Supplied records:
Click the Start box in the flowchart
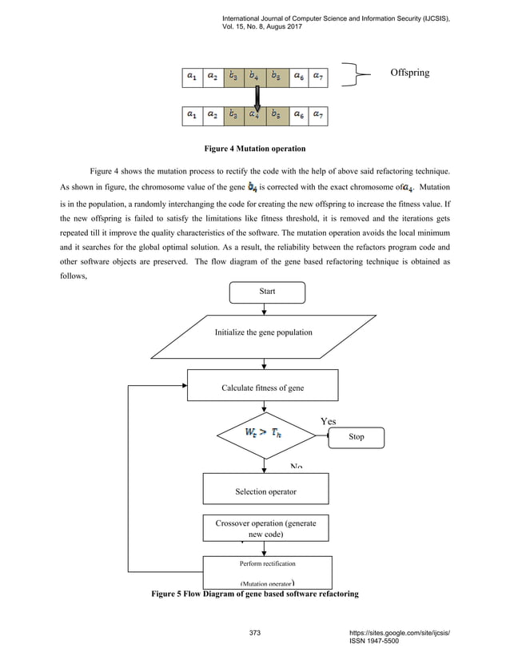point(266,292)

==

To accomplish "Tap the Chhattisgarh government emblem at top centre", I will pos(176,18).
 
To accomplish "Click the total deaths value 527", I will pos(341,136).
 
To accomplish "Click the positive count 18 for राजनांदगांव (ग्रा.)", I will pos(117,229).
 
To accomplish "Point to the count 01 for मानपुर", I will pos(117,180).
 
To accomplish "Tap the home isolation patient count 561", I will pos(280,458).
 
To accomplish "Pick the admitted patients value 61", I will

--

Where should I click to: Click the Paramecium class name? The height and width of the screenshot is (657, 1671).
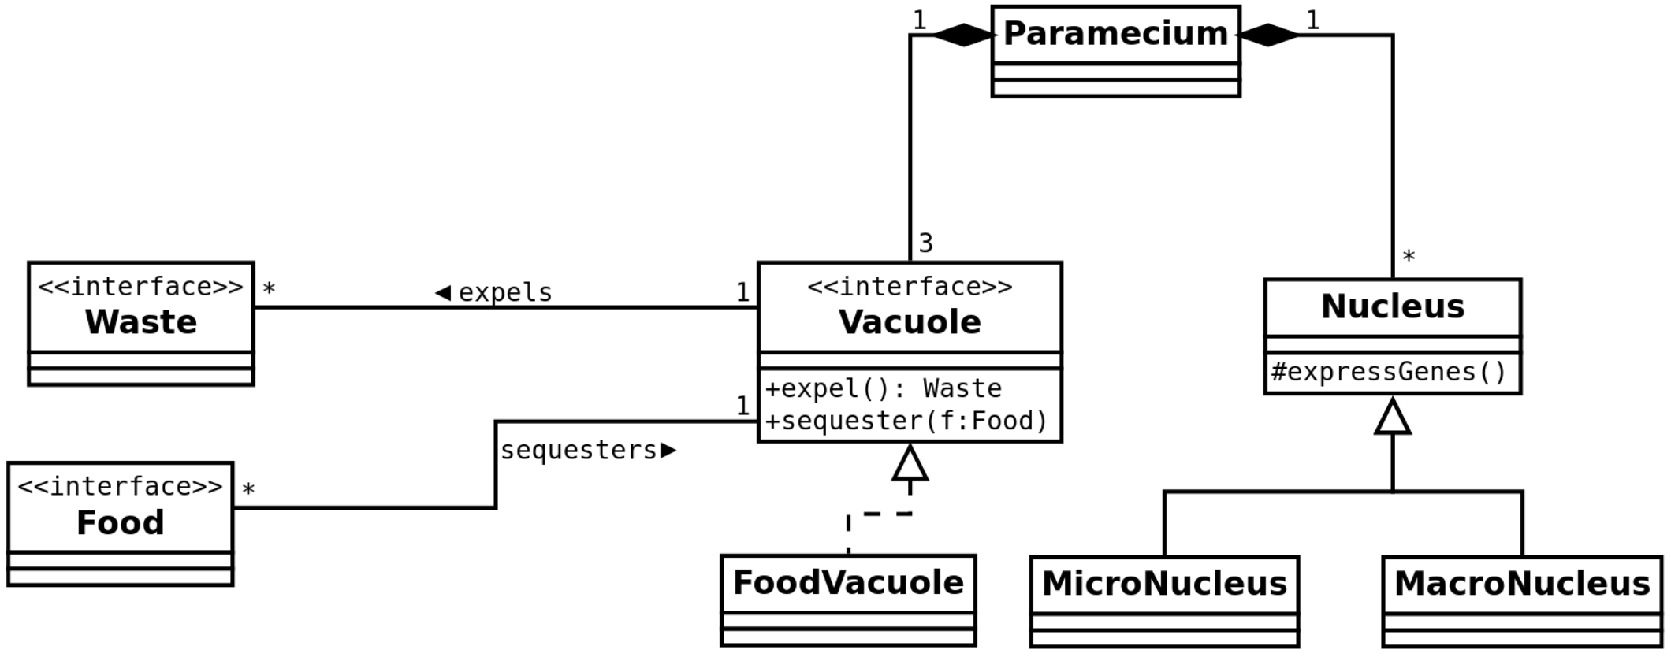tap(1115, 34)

Exercise goal:
Your response should contain each line of the entries above that holds the string "value".

Completed task:
To accomplish "Click the total deaths value 527", I will pos(341,136).
To accomplish "Pick the admitted patients value 61", I will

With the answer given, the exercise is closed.